É importante dizer que essa conjuntura tende a não se perpetuar. Não acho que a guerra da Ucrânia vai estar no cenário no próximo ano, por exemplo. É uma coisa muito mais de curto prazo. Então é muito delicado fazer qualquer recomendação, porque seria uma recomendação de curtíssimo prazo. É uma proteção.

Tem um outro ponto, esse sim como um investimento de prazo um pouco mais longo. Estávamos vivendo uma pressão inflacionária no país. Aí o governo subiu os juros. Mas, agora, vivemos uma outra pressão inflacionária, que é o fato de ter guerra e de o petróleo estar subindo… Devemos ter mais um surto inflacionário pela frente. E aí, uma recomendação de investimento um pouco mais sustentada seriam títulos públicos atrelados à inflação, mas aqueles de prazo mais curto. Qualquer título que pague juros de prazo mais longo pode sofrer com um efeito de aversão ao risco, ao passo que no título curto esse efeito é muito menor.

Acho que, de um modo geral, é isso que está acontecendo agora. Se eu tivesse que recomendar algum investimento como proteção nesse momento de guerra eu recomendaria esses ativos.

Entre as ações de empresas ligadas a commodities, alguma deve se beneficiar mais do que as outras?

O mercado vai muito atrás de liquidez. A Vale, por exemplo, é uma empresa que está subindo até mais do que a Petrobras, muito por conta da alta do minério, mas também por conta da liquidez que a ação tem. Há outras empresas de commodity no Brasil com liquidez um pouco menor, e que acabam valorizando um pouco menos. Empresas ligadas ao mercado agro também são empresas que se valorizam. A SLC Agrícola (SLCE3), por exemplo, também subiu bastante ontem.

Você não enxerga um cenário de aversão ao risco prejudicando as ações como um todo neste curtíssimo prazo?

Eu acho que existe sim uma aversão ao risco, de um modo geral, com a guerra. O Brasil é um país muito peculiar nessa aversão ao risco, no sentido de que nós temos o que o investidor procura, que são as commodities. A Bolsa brasileira não está despencando muito por conta disso.

E do que o investidor deve fugir neste momento?

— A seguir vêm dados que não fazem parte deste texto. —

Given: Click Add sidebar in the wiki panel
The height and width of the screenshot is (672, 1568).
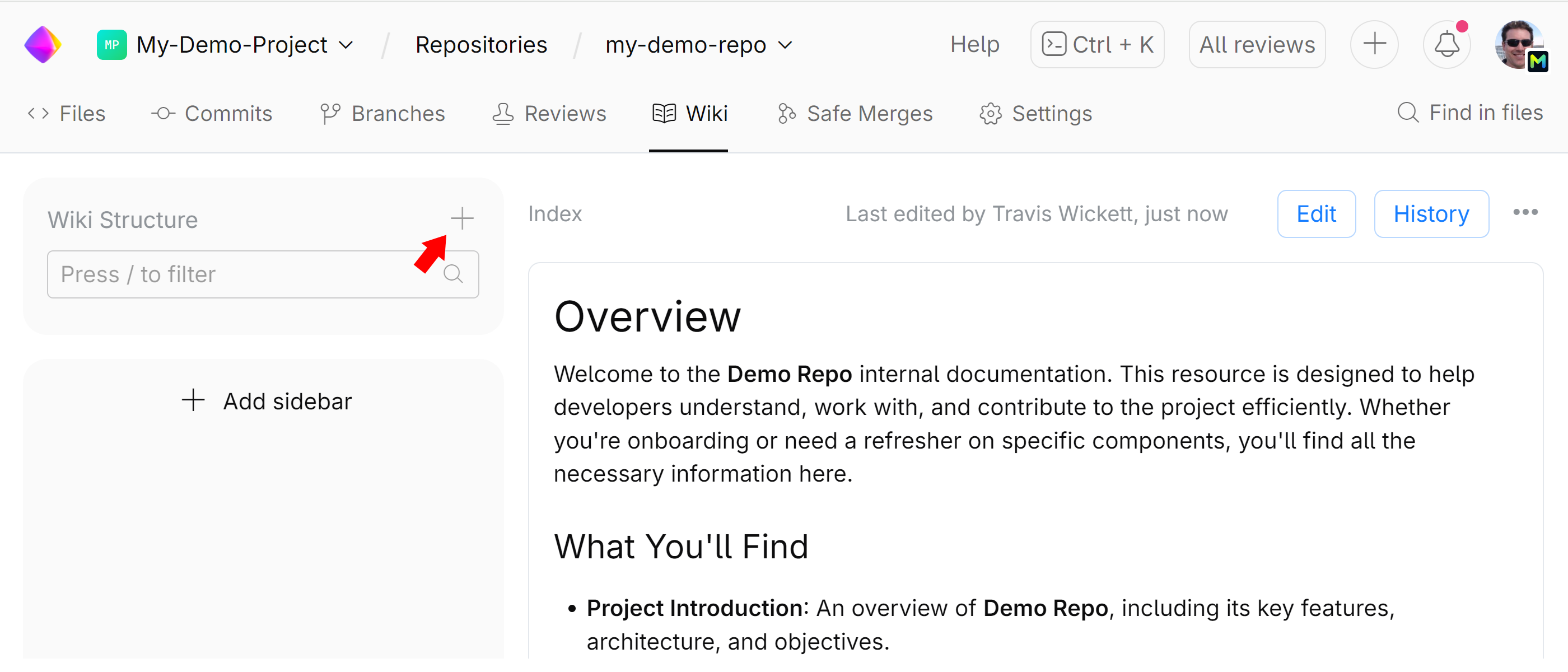Looking at the screenshot, I should [266, 400].
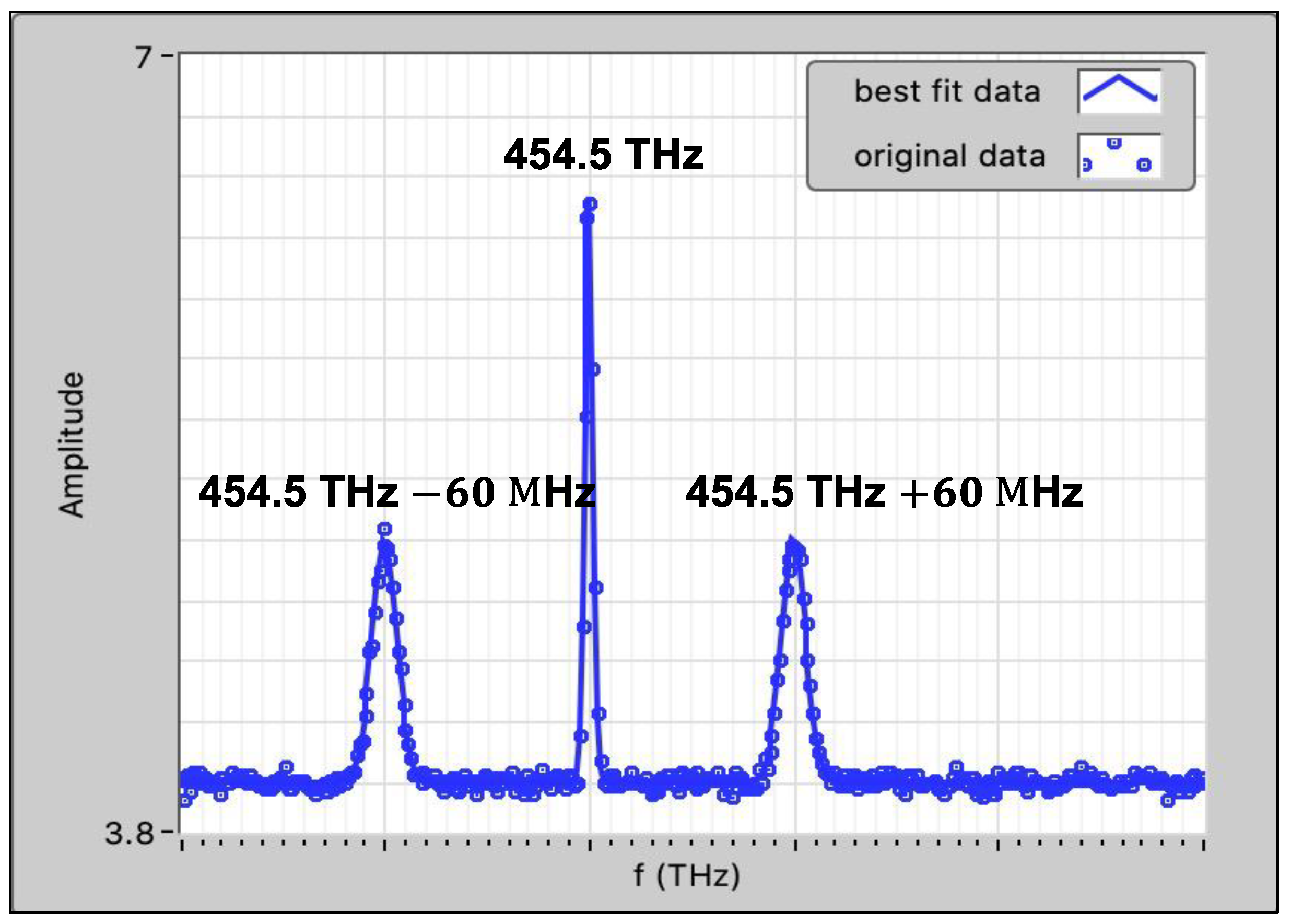This screenshot has height=924, width=1291.
Task: Click the y-axis maximum value 7
Action: coord(144,57)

Eu acho que o que vai acontecer é que o juro no Brasil está muito alto e não parece que a economia irá andar muito. Teremos menos empregos sendo gerados do que imaginávamos. Então acho que ações ligadas ao varejo ou à economia doméstica devem sofrer. As empresas ligadas a commodities estão muito mais ligadas ao mercado externo do que interno. Então as ações ligadas ao mercado interno, de um modo geral, principalmente as de varejo, tendem a performar pior.